▶ [Exercise instructions]: How many lines in the rows below contain the string "width"? Reply with the number alone.

## START

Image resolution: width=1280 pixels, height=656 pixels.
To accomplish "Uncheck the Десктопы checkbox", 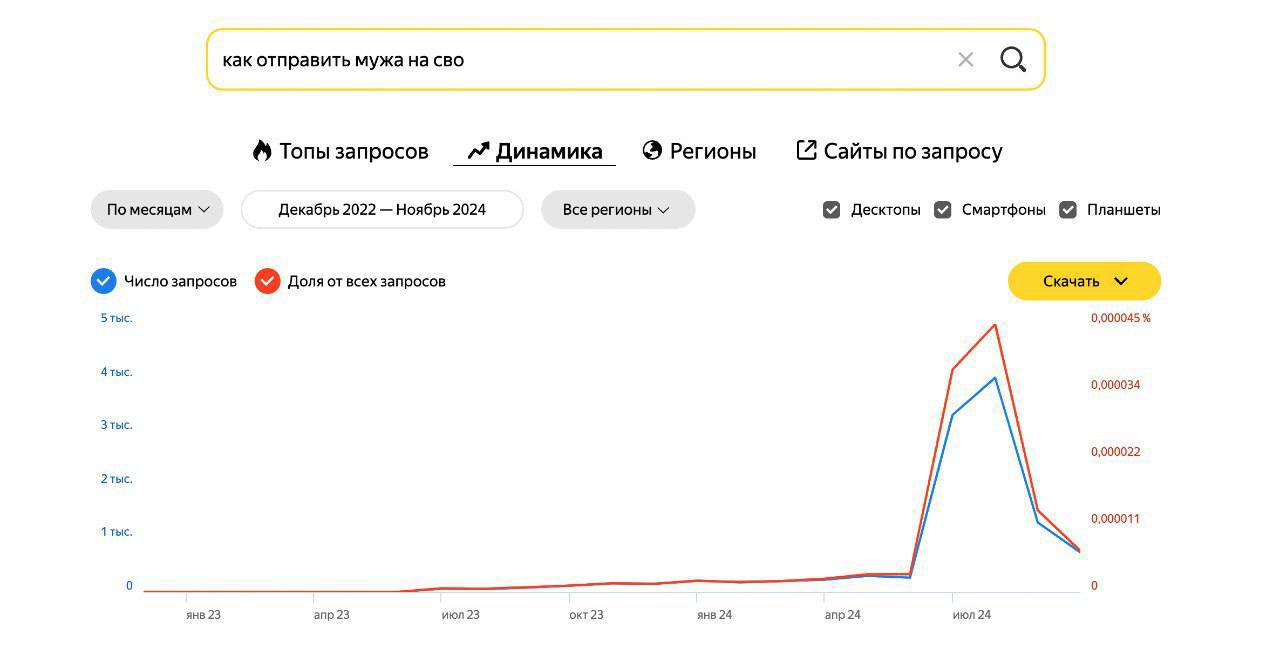I will [831, 210].
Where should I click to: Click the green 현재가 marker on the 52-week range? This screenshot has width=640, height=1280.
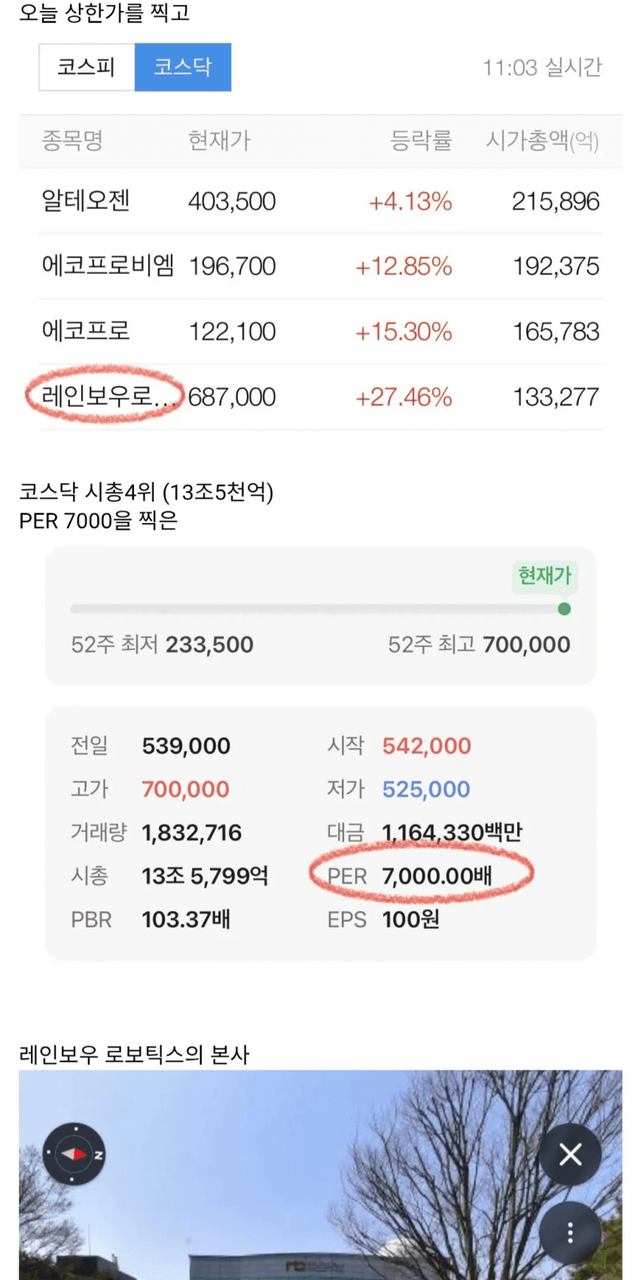[x=564, y=608]
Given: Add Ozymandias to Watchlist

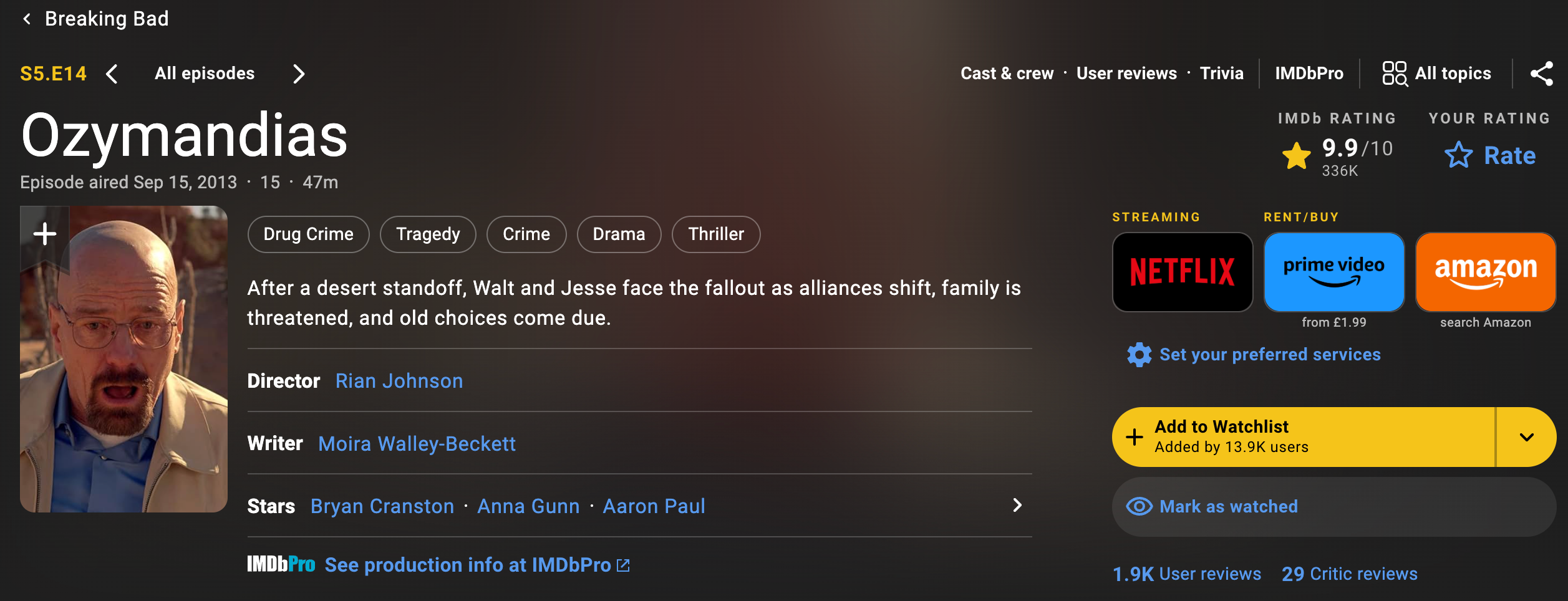Looking at the screenshot, I should [x=1302, y=436].
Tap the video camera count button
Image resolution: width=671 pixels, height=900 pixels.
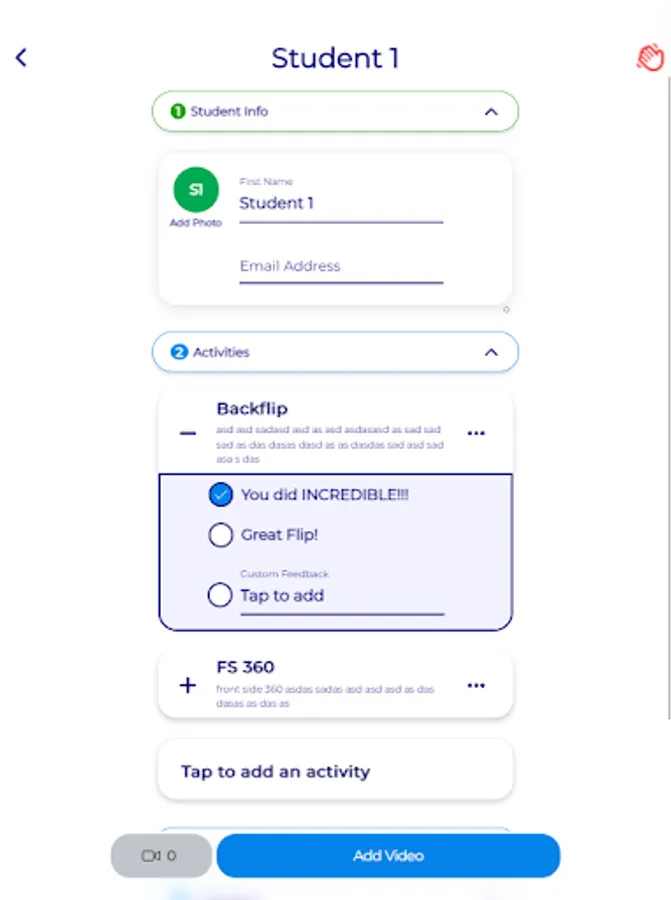[160, 856]

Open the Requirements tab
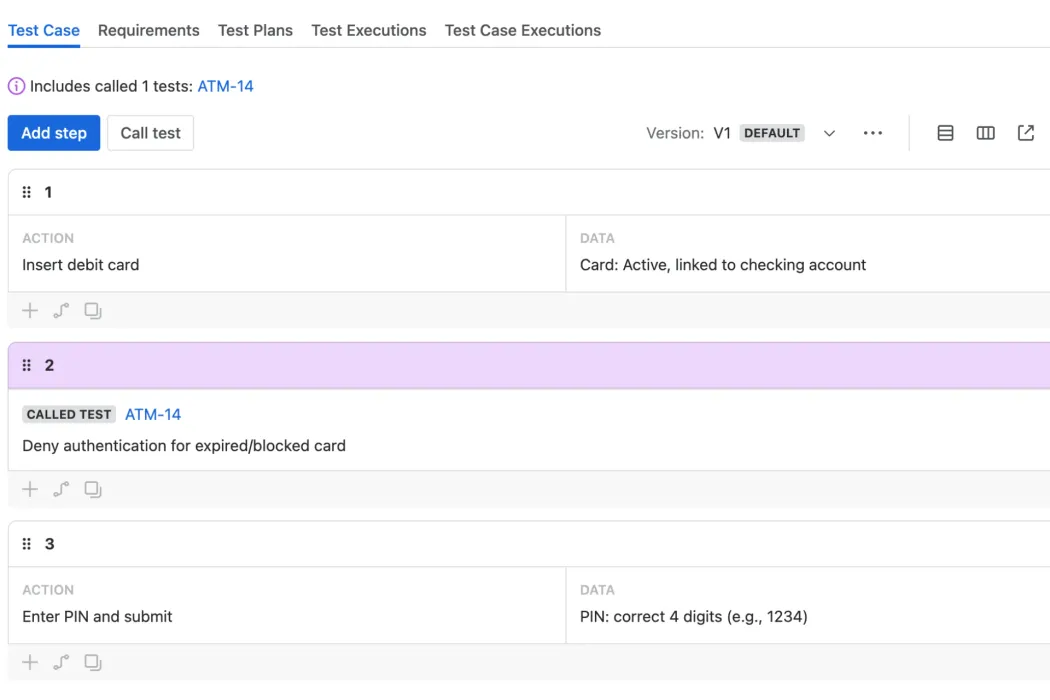[149, 31]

## END

▶ [Written answer]: 3